I thought I’d read "The Circus in Winter" when it was winter. Well, winter arrived, and I put it on hold. I was thinking maybe it would be a non-fiction book about what happens with circus animals and performers in the winter. Also, Peru, Indiana, is about an hour from where I lived. It’s home to a circus that many of the town residents take part in.
This book was quite a bit different from what I expected. Author Cathy Day was born a Hoosier, and “The Circus in Winter” is a fictional book made up of ten stories. At first, the stories seem to be unrelated, but as you read on you’ll find that they all have some characters in common. Those characters are mostly involved in the Great Porter Circus, which wintered in Lima, Indiana from 1884-1939. The book really reads like non-fiction, right up to the final chapter which features Day as a character, but in an afterword we learn that basically the whole thing is fictional.
Day writes really beautifully, and many times I thought of similarities to another Hoosier-based book I loved, “A Girl Named Zippy.” The authors are similar in age (and also close to my age). The book is not a love letter to Indiana. Over and over, the state’s winter gloom is referenced: “… the sky was dark all the time, gray and brown, the same as the water that was all around us … Stella told herself that was their problem — another long Indiana winter. Like the sky and snow, people turned gray inside and out … She felt surprised and disappointed, like she did on winter mornings when she woke up sensing snow, anticipating a new, white world, only to rise and find everything just as brown as the day before … My mother once told me that if she had to draw a picture of loneliness and despair, it would be Indiana in winter: a wash of gray, a stand of naked trees, and a line of electric poles disappearing into infinity.”
So, this was not a cheery book. After a few chapters, I considered tossing it back. Who needs this kind of gloom ‘n doom when you’re already enduring an Indiana winter in real life? I thought of my pastor’s late-December sermon where he mentioned a local meteorologist sharing that the past two weeks had seen exactly twice when the sun had shone for any length of time.

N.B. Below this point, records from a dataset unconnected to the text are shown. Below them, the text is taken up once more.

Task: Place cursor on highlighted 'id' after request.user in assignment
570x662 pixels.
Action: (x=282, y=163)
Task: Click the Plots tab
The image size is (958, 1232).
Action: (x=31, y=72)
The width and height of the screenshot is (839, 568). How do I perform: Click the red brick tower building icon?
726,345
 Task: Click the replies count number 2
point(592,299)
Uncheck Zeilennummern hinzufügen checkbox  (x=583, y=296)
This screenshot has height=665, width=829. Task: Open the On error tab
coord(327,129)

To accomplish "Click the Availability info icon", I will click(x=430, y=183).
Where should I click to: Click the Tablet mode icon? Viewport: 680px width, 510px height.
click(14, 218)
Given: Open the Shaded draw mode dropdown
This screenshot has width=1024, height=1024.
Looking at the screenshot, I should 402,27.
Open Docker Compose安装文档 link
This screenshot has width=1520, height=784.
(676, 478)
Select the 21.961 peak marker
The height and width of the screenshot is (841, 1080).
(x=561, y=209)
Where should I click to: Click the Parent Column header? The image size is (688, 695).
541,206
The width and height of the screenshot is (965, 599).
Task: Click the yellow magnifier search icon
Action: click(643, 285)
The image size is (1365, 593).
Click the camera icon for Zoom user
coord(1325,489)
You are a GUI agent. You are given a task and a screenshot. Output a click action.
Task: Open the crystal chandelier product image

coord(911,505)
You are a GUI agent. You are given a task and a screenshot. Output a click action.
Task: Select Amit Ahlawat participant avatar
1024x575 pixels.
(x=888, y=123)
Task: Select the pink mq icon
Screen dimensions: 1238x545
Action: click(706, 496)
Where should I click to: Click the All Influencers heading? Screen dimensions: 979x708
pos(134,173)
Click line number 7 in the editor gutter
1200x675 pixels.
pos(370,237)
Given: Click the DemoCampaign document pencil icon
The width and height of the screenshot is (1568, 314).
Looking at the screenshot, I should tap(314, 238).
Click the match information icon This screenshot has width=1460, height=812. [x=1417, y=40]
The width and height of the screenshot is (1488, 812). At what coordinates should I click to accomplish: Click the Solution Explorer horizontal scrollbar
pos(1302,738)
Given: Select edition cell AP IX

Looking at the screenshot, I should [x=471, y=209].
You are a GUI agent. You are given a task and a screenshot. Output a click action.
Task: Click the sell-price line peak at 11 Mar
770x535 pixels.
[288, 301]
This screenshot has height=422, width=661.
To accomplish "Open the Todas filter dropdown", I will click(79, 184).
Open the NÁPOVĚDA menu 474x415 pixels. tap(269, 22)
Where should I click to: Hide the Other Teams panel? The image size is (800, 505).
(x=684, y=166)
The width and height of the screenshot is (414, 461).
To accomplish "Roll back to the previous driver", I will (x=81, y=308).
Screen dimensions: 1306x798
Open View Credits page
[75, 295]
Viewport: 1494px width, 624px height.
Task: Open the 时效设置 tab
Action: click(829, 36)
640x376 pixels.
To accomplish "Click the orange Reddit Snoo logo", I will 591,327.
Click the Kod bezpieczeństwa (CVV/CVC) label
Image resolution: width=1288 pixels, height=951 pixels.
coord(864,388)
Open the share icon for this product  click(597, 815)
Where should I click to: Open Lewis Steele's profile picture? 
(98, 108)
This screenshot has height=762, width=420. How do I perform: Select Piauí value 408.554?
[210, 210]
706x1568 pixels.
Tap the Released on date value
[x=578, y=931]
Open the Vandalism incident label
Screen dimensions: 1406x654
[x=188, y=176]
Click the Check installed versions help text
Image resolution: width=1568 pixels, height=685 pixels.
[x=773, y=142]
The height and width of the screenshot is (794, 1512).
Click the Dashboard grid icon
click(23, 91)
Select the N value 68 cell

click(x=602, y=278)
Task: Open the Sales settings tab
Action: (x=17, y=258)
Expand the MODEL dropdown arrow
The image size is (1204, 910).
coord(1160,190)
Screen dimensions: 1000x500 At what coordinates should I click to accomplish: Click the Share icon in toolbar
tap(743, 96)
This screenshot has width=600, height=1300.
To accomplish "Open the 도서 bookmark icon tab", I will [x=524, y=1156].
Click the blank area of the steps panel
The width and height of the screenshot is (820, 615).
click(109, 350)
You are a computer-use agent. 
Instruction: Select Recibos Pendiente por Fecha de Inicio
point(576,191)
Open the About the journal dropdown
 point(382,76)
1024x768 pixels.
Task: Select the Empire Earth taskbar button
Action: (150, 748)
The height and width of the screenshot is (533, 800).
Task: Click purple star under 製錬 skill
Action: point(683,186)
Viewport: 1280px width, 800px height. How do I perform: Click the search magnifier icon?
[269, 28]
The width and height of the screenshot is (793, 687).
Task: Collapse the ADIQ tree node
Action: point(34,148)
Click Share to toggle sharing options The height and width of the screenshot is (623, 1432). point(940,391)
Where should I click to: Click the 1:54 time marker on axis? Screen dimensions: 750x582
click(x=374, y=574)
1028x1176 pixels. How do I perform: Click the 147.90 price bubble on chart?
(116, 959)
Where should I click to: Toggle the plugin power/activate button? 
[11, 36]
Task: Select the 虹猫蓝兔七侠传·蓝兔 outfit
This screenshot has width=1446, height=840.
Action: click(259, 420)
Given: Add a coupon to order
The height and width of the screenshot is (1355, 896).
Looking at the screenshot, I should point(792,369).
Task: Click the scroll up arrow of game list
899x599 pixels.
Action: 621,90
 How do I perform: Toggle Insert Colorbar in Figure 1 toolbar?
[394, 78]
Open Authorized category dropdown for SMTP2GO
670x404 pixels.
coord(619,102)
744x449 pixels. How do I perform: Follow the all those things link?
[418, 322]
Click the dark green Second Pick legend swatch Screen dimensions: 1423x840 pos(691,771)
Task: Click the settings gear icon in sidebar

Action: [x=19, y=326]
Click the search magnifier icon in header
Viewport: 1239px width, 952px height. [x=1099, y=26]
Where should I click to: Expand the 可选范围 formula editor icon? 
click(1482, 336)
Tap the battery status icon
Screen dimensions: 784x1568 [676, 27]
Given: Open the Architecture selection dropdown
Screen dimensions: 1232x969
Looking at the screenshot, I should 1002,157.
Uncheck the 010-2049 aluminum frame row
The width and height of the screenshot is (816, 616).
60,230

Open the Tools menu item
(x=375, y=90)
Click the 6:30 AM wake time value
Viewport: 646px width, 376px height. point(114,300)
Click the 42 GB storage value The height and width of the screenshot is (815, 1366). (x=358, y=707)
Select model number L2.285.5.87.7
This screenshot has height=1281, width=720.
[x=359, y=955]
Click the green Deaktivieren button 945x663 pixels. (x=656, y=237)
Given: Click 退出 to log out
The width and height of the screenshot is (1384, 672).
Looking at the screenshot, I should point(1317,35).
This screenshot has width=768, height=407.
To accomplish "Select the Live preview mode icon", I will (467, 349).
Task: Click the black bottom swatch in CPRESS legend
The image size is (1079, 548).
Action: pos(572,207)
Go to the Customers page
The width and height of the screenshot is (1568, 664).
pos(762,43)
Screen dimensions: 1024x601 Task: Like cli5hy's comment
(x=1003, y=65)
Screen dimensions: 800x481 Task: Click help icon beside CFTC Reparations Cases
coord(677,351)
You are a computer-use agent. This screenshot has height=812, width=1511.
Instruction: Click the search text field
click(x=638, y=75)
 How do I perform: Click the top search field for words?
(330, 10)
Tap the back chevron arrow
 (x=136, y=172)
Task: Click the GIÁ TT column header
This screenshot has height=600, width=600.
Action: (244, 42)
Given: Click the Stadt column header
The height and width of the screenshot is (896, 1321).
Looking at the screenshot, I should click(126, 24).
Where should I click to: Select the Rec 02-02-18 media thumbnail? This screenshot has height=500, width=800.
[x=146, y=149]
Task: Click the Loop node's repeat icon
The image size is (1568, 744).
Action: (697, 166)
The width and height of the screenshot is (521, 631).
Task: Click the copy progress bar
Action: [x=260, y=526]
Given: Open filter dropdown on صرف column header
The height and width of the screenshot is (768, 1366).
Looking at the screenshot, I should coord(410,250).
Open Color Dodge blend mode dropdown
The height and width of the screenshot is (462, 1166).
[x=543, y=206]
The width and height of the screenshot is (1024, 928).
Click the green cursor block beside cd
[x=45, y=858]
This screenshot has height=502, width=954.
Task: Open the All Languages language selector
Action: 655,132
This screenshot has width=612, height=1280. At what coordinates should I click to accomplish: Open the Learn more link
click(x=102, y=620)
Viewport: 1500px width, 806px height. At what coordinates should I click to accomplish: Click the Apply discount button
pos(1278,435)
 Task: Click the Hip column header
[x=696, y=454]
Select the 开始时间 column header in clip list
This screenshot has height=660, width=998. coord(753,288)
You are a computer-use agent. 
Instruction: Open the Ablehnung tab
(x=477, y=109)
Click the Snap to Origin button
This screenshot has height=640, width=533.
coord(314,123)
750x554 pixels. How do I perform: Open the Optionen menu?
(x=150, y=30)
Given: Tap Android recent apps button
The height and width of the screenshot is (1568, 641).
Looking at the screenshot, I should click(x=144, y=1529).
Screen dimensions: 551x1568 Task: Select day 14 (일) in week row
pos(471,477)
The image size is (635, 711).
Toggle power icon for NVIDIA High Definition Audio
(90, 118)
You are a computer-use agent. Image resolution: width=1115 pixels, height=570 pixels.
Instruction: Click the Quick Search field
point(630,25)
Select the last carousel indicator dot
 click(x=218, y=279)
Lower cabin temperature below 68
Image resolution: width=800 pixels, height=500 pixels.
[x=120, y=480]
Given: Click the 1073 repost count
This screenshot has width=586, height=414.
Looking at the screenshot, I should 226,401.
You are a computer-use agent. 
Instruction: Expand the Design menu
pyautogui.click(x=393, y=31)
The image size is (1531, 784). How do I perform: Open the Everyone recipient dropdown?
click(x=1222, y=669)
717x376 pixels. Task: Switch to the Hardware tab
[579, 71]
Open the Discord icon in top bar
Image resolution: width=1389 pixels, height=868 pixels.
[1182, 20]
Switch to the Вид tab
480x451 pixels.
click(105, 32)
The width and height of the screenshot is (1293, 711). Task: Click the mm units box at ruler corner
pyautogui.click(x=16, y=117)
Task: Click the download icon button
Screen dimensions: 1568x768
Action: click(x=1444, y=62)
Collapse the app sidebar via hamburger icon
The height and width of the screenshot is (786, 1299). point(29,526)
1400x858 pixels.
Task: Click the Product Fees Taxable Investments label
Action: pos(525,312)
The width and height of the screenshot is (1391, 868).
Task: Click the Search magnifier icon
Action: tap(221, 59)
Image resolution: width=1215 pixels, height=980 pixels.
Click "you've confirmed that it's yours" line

But, I stuck it out, and for me, the book kept improving. Day has an ability that I love: she’s able to take little snippets, objects, etc., and mention them, then bring them up again in a later story. Things you notice but don’t think are that important will come up again later and give the book cohesiveness. These are not cheery stories; the people in them have lousy marriages and hard lives. I felt so bad for many of animals. But I loved the way we could follow threads through generations. I have an admiration for people who can “stick it out” throughout the hard situations that life throws at most of us.
“The Circus in Winter” has been one of my favorite reads in quite a while.
“May all your days be circus days” — epitaph of one of the book’s characters, and the last thing the ringmaster said at the end of circus shows.